Published online Nov 15, 2024. doi: 10.4251/wjgo.v16.i11.4514
Revised: September 17, 2024
Accepted: September 25, 2024
Published online: November 15, 2024
Processing time: 92 Days and 21.7 Hours
In this article, an article published in the World Journal of Gastrointestinal Oncology, which focuses on whether the expression of programmed death-ligand 1 (PD-L1) affects the effectiveness of chemotherapy regimens, including bevacizumab, in treating patients with colorectal cancer (CRC). Through neutralization of vascular endothelial growth factor (VEGF), bevacizumab inhibits tumor angiogenesis, impairing neovascularization and thereby depriving the tumor of essential nutrients and oxygen. Conversely, PD-L1 binding to VEGF receptor 2 promotes angiogenesis, supporting tumor vasculature. The interplay between these pathways complicates the assessment of bevacizumab’s efficacy in cancer therapy, notably in CRC, where VEGF and PD-L1 significantly affect treatment response. This review examines metastatic CRC treatment strategies, focusing on bevacizumab’s mechanism of action and the role of PD-L1 in this therapeutic context.
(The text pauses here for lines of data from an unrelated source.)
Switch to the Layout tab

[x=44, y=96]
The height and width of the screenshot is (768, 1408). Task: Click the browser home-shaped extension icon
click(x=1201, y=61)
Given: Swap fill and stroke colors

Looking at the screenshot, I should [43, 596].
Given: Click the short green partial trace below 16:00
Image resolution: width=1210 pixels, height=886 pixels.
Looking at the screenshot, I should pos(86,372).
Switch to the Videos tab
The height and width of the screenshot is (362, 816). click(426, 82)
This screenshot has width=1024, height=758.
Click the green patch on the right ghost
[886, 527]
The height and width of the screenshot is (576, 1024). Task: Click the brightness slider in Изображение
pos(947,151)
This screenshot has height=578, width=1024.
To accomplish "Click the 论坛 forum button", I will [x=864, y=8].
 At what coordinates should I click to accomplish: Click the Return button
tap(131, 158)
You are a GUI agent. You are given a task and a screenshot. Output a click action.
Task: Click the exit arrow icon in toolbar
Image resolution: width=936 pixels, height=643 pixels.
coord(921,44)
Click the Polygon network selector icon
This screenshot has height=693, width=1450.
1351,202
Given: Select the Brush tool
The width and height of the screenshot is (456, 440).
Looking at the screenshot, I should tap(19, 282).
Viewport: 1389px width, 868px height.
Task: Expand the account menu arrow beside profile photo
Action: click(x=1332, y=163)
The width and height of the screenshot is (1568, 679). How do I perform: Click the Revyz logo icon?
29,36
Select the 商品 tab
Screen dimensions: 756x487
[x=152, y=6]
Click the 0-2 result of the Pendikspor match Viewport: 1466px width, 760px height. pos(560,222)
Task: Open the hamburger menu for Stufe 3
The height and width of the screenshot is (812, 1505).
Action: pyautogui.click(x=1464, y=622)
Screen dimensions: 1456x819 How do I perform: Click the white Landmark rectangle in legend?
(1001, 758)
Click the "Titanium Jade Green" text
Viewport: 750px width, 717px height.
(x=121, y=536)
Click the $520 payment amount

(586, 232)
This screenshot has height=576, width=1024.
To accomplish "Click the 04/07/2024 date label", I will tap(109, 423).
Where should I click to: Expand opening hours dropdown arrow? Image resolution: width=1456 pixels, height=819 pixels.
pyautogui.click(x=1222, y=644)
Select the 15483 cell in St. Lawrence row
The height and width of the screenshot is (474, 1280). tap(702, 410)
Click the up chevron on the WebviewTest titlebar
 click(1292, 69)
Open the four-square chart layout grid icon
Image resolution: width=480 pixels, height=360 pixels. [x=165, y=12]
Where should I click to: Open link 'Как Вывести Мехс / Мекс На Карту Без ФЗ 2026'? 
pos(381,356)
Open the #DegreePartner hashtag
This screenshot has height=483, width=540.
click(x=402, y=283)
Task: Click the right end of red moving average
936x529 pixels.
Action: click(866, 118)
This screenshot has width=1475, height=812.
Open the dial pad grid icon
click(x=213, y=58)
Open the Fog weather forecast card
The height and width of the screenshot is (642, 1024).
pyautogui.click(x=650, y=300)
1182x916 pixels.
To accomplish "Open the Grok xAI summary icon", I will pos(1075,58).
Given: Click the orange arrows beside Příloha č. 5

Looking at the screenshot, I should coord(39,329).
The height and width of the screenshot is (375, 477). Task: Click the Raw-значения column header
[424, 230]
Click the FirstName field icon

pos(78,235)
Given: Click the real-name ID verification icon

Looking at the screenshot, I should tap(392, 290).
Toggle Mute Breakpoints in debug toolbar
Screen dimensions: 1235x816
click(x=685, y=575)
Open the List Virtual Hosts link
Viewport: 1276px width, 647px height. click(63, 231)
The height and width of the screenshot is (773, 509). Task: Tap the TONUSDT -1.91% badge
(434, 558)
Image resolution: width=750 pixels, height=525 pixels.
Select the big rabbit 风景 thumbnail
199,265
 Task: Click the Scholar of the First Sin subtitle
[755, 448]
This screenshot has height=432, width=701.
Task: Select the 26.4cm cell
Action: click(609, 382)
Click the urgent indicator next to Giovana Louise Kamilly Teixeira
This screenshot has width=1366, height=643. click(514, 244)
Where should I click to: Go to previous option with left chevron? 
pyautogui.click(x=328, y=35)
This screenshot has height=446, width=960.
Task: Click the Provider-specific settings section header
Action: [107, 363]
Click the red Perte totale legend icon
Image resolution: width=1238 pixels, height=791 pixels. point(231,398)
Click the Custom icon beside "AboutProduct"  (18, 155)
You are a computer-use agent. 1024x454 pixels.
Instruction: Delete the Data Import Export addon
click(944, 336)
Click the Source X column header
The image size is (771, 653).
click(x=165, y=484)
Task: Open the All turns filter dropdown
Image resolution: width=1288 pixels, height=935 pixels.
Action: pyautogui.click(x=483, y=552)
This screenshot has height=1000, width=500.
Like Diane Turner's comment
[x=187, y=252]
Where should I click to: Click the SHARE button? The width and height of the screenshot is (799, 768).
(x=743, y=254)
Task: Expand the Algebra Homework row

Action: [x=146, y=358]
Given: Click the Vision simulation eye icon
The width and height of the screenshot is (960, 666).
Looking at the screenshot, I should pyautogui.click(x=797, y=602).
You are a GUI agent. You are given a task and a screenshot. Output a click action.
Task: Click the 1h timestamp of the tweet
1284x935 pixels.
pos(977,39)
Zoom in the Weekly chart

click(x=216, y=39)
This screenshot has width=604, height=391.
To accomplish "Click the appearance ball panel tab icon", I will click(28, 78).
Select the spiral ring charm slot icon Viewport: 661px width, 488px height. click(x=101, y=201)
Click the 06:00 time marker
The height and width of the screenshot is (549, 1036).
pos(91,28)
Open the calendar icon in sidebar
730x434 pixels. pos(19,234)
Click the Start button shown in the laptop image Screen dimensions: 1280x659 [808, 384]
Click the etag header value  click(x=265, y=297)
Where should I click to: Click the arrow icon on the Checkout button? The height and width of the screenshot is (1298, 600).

Core Tip: In the management of colorectal carcinoma, bevacizumab wields its therapeutic impact via the neutralization of vascular endothelial growth factor (VEGF), a paramount mediator of intratumoral angiogenesis. This inhibitory action on VEGF obstructs neovascularization, consequently sequestering the essential sustenance of nutrients and oxygen requisite for tumoral proliferation and viability. Contrarily, the interaction between programmed death-ligand 1 and VEGF receptor 2 catalyzes the genesis of novel vasculature that sustains and nurtures the neoplasm, thereby potentiating angiogenic processes.